A relação dos sujeitos com as regras, princípios e valores, elementos constituintes da moral, tem se apresentado como alvo de grandes questionamentos. Talvez a principal pergunta seja: A quem cabe a formação moral? Somos sabedores de que a família tem um importante papel nesse contexto, porém não é a única responsável. A escola também pode e deve colaborar nessa empreitada, organizando ambientes onde o modo de vida democrático oportunize a vivência da cidadania para o nascimento do respeito mútuo e para o desenvolvimento da autonomia. Temos claro que as atribuições da família e da escola são diferentes, porém complementares, pois ambas perseguem um objetivo comum: que suas crianças e jovens sejam mais sábios e felizes. Nesse contexto particular, em que a escola pode ajudar a família? Turiel*, psicólogo especialista em desenvolvimento, elencou em seus estudos três tipos de educação moral no seio familiar, que podem ajudar a escola a contribuir com os pais para a compreensão das consequências das suas posturas educativas em relação aos seus filhos.

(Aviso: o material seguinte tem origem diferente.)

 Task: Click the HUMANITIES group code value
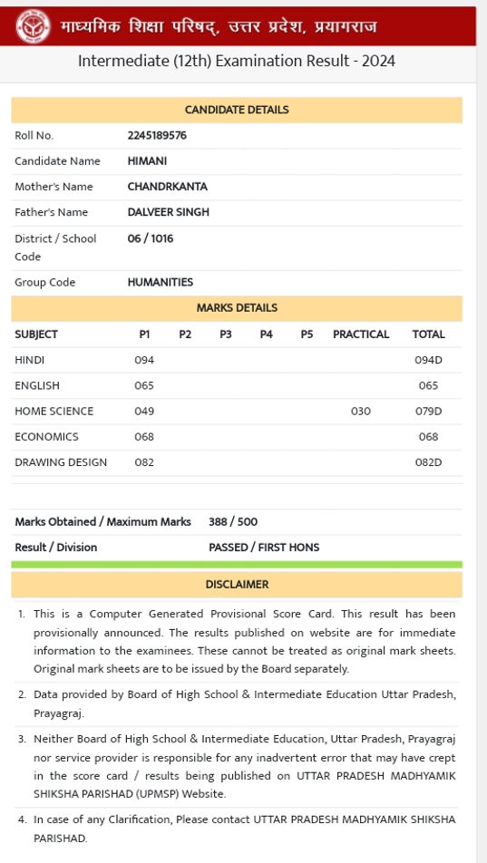[x=161, y=282]
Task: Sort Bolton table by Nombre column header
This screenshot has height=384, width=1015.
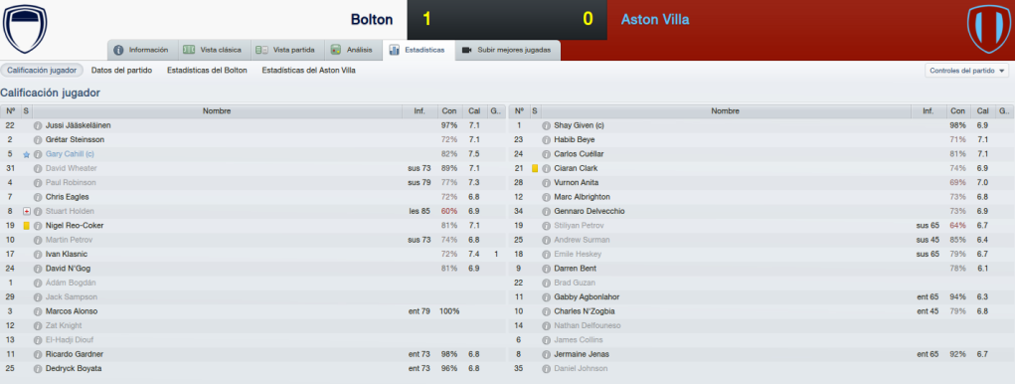Action: click(x=216, y=111)
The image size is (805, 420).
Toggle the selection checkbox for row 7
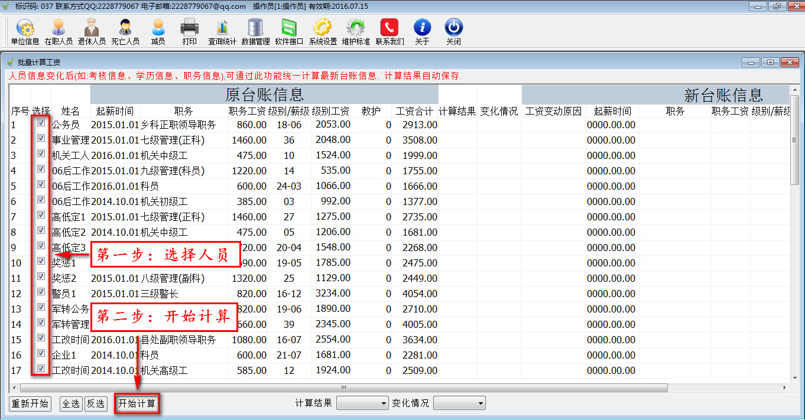coord(41,215)
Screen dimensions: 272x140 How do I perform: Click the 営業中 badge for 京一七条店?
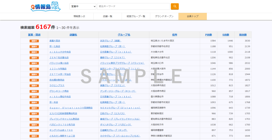point(34,46)
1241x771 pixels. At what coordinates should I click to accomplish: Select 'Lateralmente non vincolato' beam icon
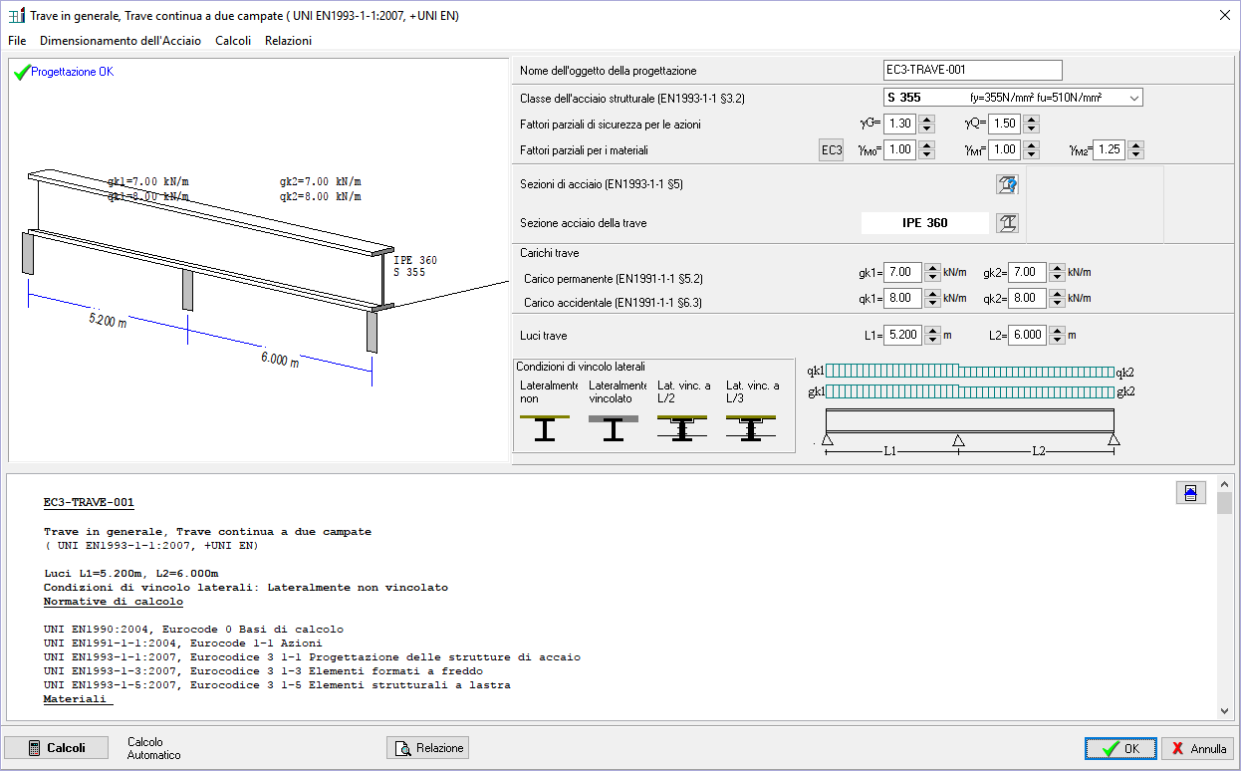click(545, 428)
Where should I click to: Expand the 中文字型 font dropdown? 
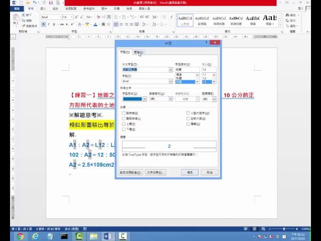171,70
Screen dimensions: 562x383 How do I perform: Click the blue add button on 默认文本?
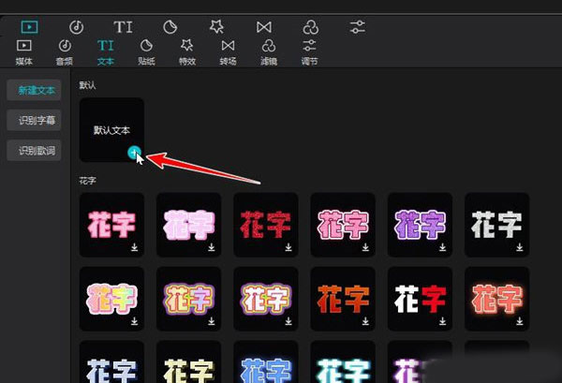(135, 152)
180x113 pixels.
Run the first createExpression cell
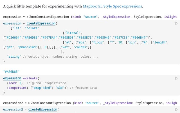(176, 23)
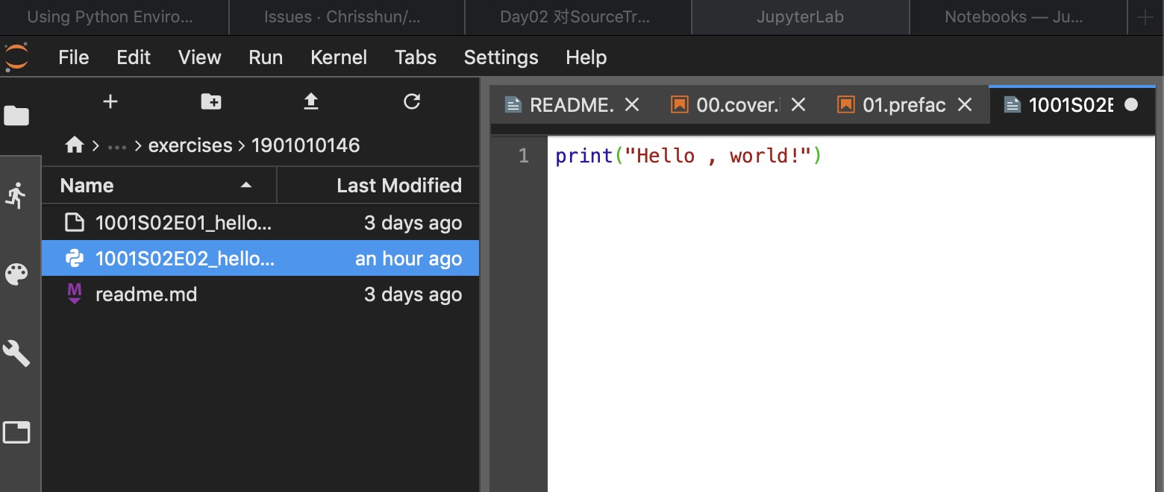Open the Kernel menu
The image size is (1164, 492).
[339, 57]
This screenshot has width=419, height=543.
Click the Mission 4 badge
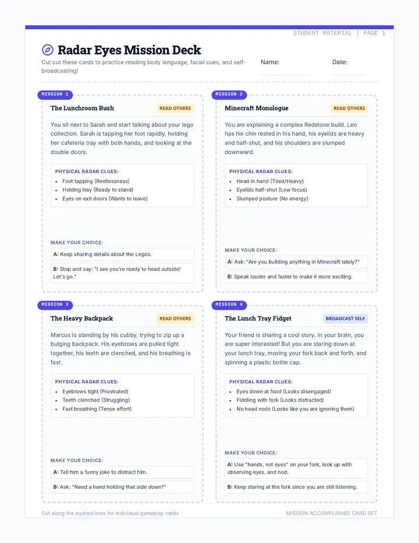[x=229, y=305]
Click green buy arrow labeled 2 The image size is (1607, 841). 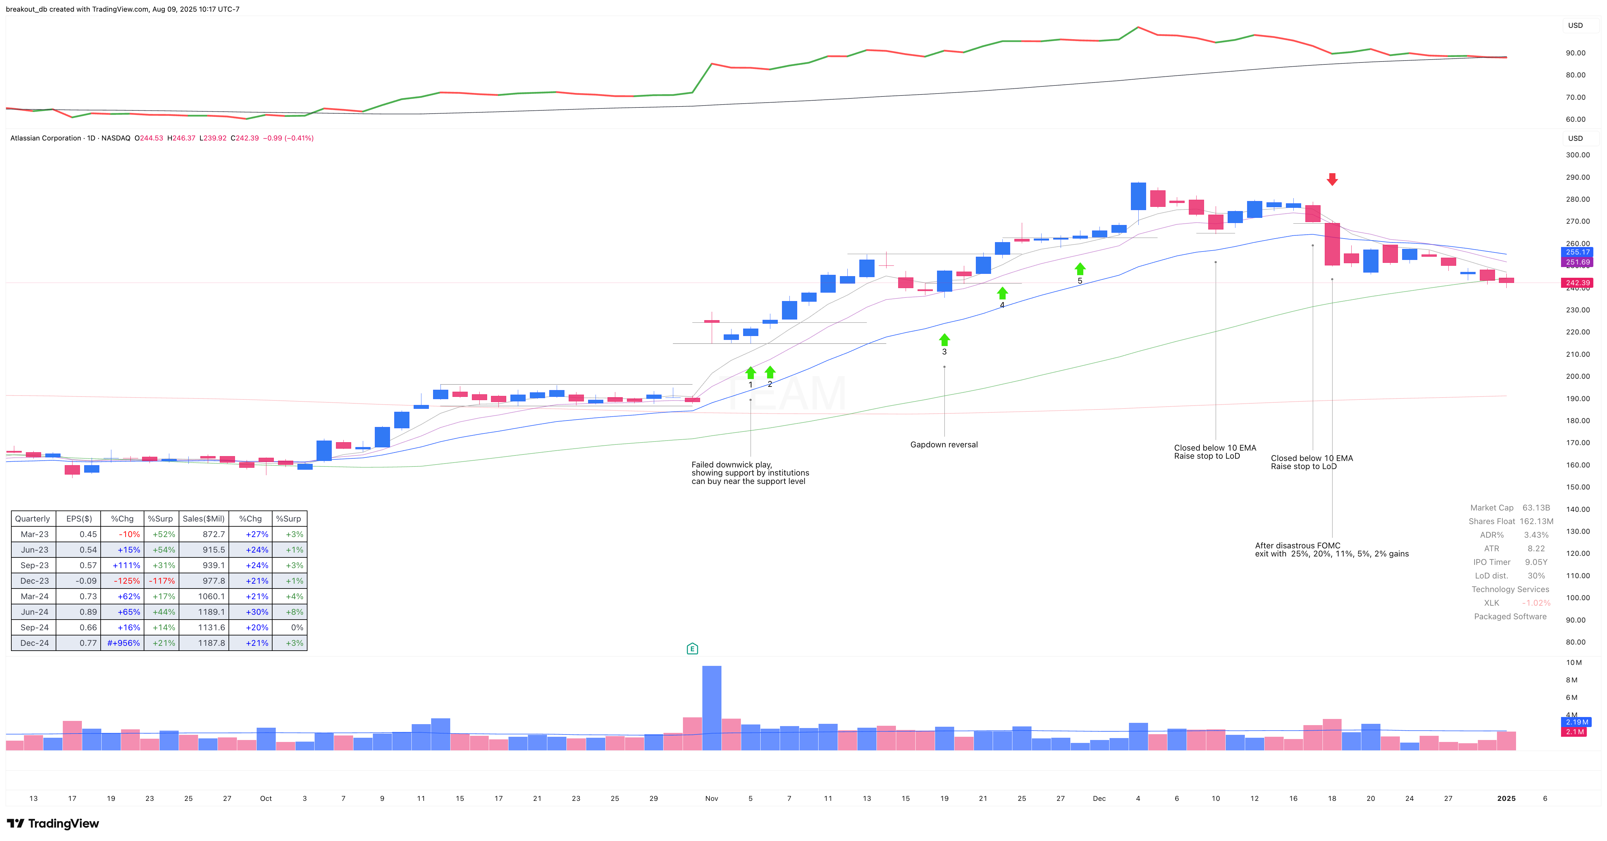(770, 372)
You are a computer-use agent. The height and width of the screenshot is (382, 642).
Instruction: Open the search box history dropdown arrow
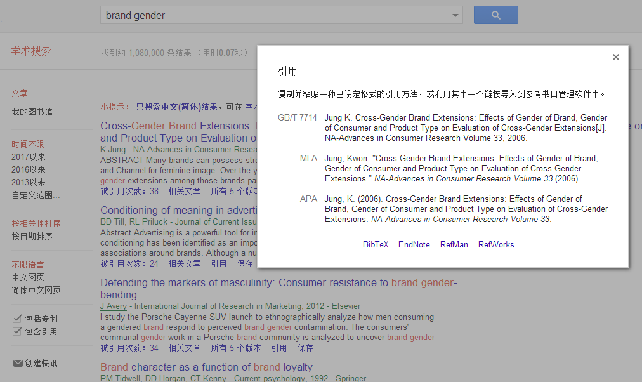455,15
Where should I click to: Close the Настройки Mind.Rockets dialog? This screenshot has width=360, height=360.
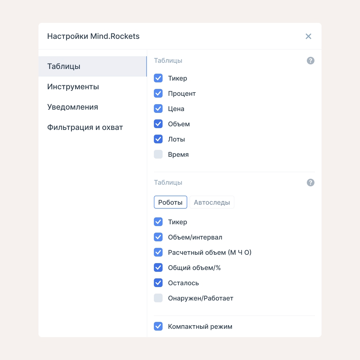(308, 36)
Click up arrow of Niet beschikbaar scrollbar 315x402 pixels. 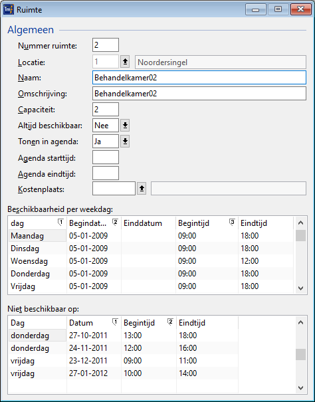(x=300, y=322)
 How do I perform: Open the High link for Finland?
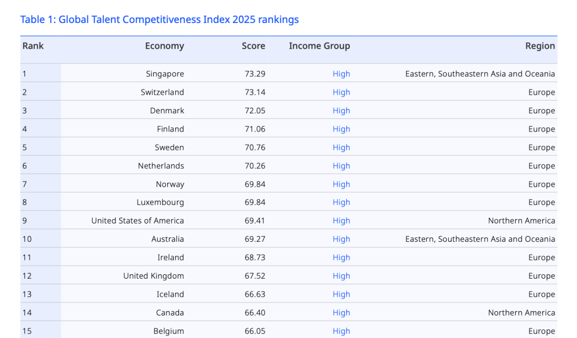[341, 129]
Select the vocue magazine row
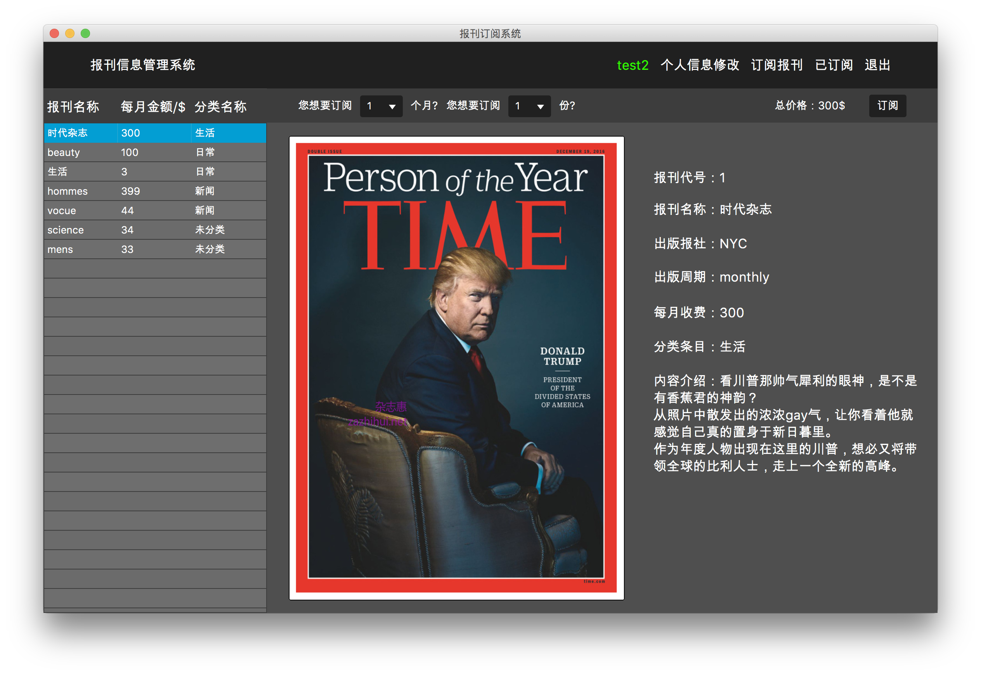 click(x=155, y=211)
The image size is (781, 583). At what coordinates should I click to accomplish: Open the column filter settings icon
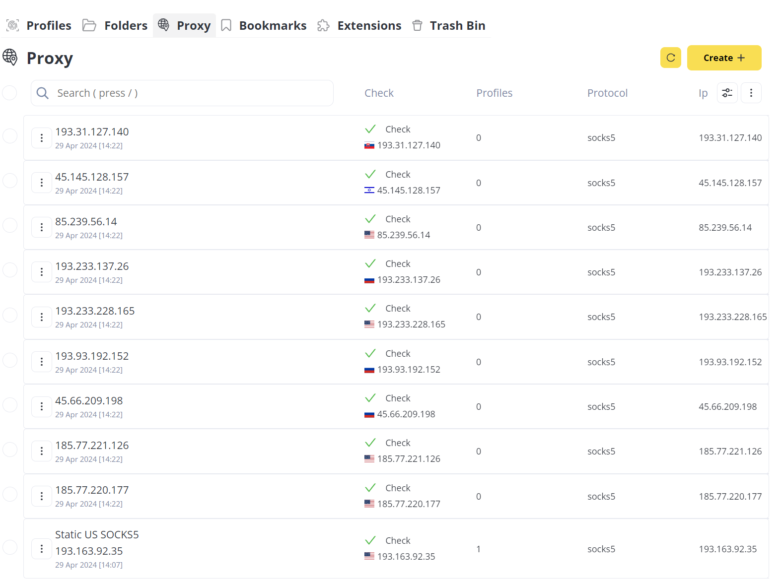click(727, 93)

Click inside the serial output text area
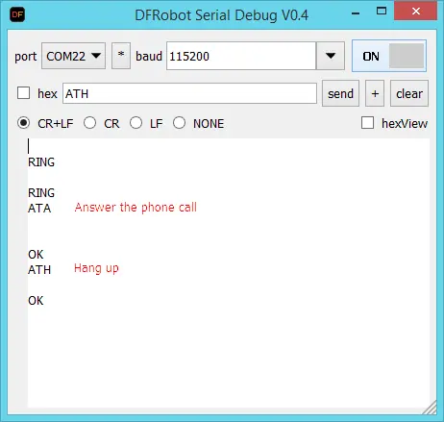pyautogui.click(x=229, y=273)
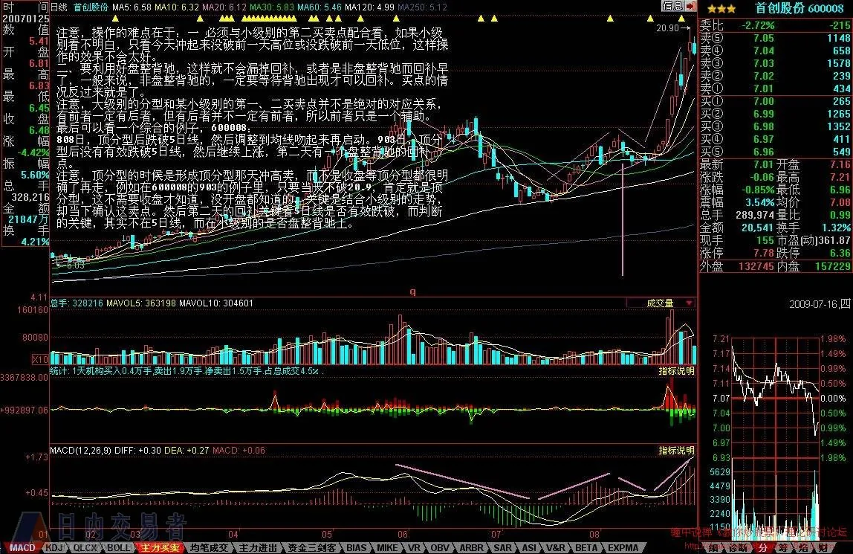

O primeiro tipo, relatado pelo autor, pode ser chamado de educação autoritária, pois se assenta na imposição de regras que são legitimadas por meio de frases como “Faça isso, porque eu sou seu pai (ou sua mãe)”, “Obedeça, porque eu sei o que é melhor para você”, reafirmando uma autoridade sábia e inconteste. Essa é sem dúvida uma postura clássica da educação moral familiar, fortemente contestada nos últimos anos por educadores e filhos.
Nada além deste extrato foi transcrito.